What is Adobe Illustrator 9?

Legal Notice: I found some available serial numbers in SIT Image so I could proceed the installation. And the software is kind of running in AUTHORIZED STATUS.

(from @mt.wang - who added the screenshot from a PC)


The rivalry between Adobe Illustrator and Macromedia FreeHand is right up there with King Kong and Godzilla or the Boston Red Sox and the New York Yankees. Recently, Macromedia stole Adobe’s thunder by coming to market quicker with rev 9 of its vector-drawing software. But with the release of Illustrator 9, Adobe delivers a knockout punch, including transparency and Web-focused features that just may change the way we think about vector illustration programs.

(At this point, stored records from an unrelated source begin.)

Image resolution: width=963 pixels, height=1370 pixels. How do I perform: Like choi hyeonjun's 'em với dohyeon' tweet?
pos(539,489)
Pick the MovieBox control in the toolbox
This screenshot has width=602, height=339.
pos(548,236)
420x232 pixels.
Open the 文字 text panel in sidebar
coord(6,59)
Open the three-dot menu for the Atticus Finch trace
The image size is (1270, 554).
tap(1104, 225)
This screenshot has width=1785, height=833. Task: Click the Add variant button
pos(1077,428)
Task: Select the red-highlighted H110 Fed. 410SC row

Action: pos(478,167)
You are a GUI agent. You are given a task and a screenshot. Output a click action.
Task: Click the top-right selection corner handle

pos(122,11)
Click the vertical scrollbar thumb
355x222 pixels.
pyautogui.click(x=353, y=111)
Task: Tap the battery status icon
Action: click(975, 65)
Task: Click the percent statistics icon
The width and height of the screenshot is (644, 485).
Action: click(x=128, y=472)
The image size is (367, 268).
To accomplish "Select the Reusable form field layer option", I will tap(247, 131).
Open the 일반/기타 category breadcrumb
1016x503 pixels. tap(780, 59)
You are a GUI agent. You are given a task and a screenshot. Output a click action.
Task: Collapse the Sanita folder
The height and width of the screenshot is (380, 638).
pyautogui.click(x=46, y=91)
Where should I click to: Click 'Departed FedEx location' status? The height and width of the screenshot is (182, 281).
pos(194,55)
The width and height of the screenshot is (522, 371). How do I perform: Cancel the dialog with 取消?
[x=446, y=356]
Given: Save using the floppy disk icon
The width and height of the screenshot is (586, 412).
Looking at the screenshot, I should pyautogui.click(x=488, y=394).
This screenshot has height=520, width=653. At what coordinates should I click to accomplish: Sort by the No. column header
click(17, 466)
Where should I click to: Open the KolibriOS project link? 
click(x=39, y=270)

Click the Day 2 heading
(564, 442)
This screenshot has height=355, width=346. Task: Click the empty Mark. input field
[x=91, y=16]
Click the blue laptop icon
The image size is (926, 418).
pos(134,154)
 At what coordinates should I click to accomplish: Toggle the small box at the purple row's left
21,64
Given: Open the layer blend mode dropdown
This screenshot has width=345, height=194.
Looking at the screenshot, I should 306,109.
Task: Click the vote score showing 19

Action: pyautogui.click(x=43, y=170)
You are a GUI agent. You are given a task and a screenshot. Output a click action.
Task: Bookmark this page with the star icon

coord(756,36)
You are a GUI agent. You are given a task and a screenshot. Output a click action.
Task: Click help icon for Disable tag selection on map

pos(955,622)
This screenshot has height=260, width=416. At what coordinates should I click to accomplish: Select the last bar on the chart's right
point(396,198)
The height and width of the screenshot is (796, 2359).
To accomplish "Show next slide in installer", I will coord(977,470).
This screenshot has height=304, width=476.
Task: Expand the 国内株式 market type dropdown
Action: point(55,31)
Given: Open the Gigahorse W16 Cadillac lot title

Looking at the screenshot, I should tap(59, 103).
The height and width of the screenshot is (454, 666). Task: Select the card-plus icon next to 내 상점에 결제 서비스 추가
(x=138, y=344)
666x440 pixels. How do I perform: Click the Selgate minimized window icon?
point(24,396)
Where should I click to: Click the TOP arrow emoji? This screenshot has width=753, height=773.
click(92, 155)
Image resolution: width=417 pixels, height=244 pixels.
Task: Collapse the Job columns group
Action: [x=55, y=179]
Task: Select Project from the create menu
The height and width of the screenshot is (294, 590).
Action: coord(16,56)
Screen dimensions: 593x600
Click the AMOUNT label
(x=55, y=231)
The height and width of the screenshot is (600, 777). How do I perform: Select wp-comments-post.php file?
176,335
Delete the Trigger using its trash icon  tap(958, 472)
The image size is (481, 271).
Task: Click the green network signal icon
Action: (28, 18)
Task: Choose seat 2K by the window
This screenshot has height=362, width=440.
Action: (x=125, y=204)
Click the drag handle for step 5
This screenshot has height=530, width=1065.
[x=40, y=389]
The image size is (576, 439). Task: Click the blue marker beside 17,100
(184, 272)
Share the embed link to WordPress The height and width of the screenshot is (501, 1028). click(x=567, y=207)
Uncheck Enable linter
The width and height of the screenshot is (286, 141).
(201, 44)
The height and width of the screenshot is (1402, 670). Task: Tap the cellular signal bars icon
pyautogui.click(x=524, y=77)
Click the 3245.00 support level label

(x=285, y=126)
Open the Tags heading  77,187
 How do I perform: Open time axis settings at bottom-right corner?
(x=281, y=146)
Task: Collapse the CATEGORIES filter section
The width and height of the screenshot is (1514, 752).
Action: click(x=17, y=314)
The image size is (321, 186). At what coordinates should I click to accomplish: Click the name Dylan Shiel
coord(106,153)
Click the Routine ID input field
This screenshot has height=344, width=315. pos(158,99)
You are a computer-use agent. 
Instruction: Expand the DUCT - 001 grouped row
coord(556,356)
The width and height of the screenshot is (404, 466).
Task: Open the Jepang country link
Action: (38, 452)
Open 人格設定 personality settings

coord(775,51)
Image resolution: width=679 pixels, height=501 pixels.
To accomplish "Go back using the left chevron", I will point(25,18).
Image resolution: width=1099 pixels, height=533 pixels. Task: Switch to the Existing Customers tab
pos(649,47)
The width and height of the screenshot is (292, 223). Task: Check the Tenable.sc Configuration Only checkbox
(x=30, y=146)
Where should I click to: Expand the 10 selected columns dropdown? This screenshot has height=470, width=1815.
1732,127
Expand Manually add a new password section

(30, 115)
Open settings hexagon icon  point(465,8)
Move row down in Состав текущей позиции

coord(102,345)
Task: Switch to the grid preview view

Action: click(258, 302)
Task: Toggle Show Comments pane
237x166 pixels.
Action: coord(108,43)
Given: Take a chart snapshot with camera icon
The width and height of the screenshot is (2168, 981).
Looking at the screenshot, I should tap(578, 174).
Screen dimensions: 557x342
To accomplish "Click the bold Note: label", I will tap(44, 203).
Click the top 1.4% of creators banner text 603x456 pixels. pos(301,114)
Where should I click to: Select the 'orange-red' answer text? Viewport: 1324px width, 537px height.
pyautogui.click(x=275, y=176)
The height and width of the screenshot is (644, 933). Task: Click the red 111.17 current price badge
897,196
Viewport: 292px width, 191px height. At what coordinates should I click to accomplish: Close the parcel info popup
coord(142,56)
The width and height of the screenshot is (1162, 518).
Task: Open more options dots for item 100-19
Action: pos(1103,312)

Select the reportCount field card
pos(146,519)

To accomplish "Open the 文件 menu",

We had Illustrator 9 up and running on our tangerine iBook in no time. It’s a good thing we added that extra RAM, because Illustrator likes a lot of it (64MB, to be exact), and that’s without getting into the heavy stuff. Illustrator ran more comfortably on our “serious” work machine, a 400MHz blue-and-white G3 with 384MB of RAM. It turns out that the app needs all of that RAM to give us what illustrators around the world have been asking for since the beginning of Macintosh time — transparency. FreeHand users will claim they’ve had transparency since version 8 via Lens Effects, but FreeHand offers the $10-Rolex-you-bought-on-37th-Street kind of transparency. Illustrator is the real thing because transparency isn’t simply an effect you apply, but rather an integral part of the program.

To start, you can control how see-through an object is via the opacity slider in the new Transparency palette. You can also apply different blending modes (multiply, lighten, luminosity, and so on) just as in Photoshop, but Illustrator takes it all a step further by allowing you to apply these settings to any kind of object, group, or layer — even placed images, gradients, patterns, or brushes.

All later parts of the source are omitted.